2. This guy is a computer technician. He was a virgin until age of 24 and I know his since he was 16. Since that time he used to tell me about his problems with losing virginity, because of shyness to girls. I think it wasn't really shyness that prevented him for 8 years from having sex/girlfriend but the fact that he is somehow rude and untactful to people, like asking you for a ride home and then saying how uncomfortable your car is, or when you offer sharing your pizza with him, he eats couple slices and says that this pizza tastes bad. He says a lot about himself, even he may not be fully aware of that, and this has sometimes grotesque forms, like telling how much of a speed demon his huyndai pony is etc. He also has almost no spontaneus behavior at all! What he does almost every day is playing video games(usually on for half a year) while drinking some beer, when you propose to drink today in a pub instead, he would most likely refuse and look at you like you were/call you crazy. He must plan so "spontaneous" action at least day before, and he would prefair it to be like "we meet at 8 at pub A, drink a beer untill 8.45, then 15 minutes for bilard, at 9 another beer, at 9.45 15 minutes of jokes and at 10 we go home". Total lack of wilderness, also mean in terms of money, he would charge you for lighting your cigarette if he could. When he participates in some unplanned action he often complains about how it ruins his tidy life, and even makes complicated, but not convincing theories, why everybody should understand him. He also often tries to enforce his will and if not succedeed, he complains and complains about how everybody doesn't respect his good will.
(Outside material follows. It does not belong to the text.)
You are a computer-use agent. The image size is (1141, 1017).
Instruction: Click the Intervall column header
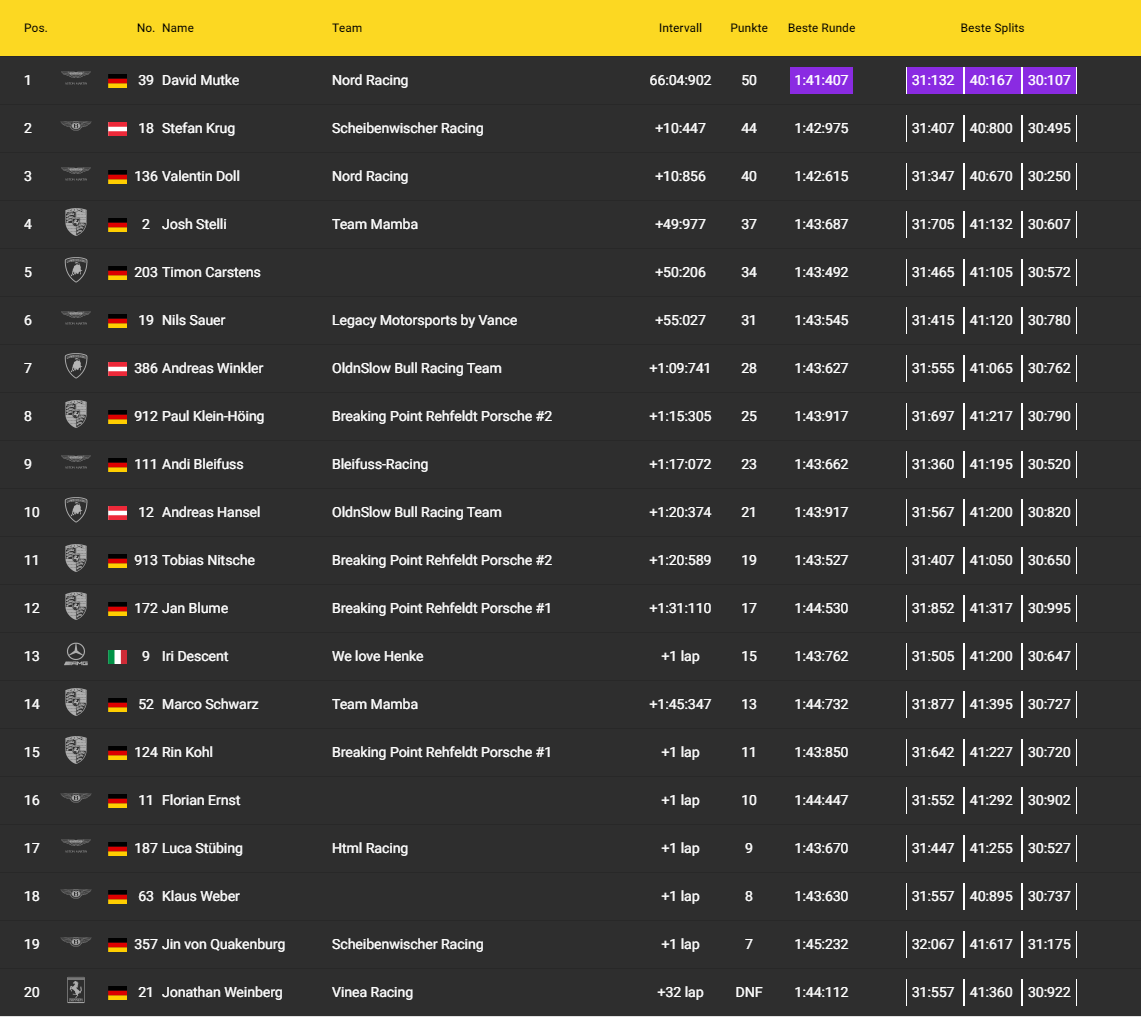pos(680,28)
I even quite like him, but in the background somewhere, otherwise he destroys creativity and "party spirit". Again - any ideas?
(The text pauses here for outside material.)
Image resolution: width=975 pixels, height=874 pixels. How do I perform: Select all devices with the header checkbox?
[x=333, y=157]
I know that these are some unpositive descriptions but people like this are quite annoying to me, so i want to see if they somehow match my "conflicting type", I will not tell my type yet, because it may somehow affect the answers, but feel free to guess if you want to :happy:


----------



## cryptonia (Oct 17, 2008)

The first guy is almost certainly an ESxx (using the x's as placeholders for unknowns) of some sort. I don't think an ESFJ would be rude enough to interrupt a professor's speech, and I don't think that ESTJs show off on facebook-ish sites in poses like that... so I'd say he's quite likely an ESxP of some sort. Between those two, it's tough... but I'm leaning towards ESTP. ESTPs have the tendency to be extremely competitive (hence the talking about money and sports ability), but an ESFP is more likely to get through school by working their professors more than the material. It's tough to say, because you obviously wrote this so as to give a certain image of the guy, but the competitiveness and arrogance show through your paragraph a lot more than his ability to conjure favor with people... which is much more ESTP-y than anything else. 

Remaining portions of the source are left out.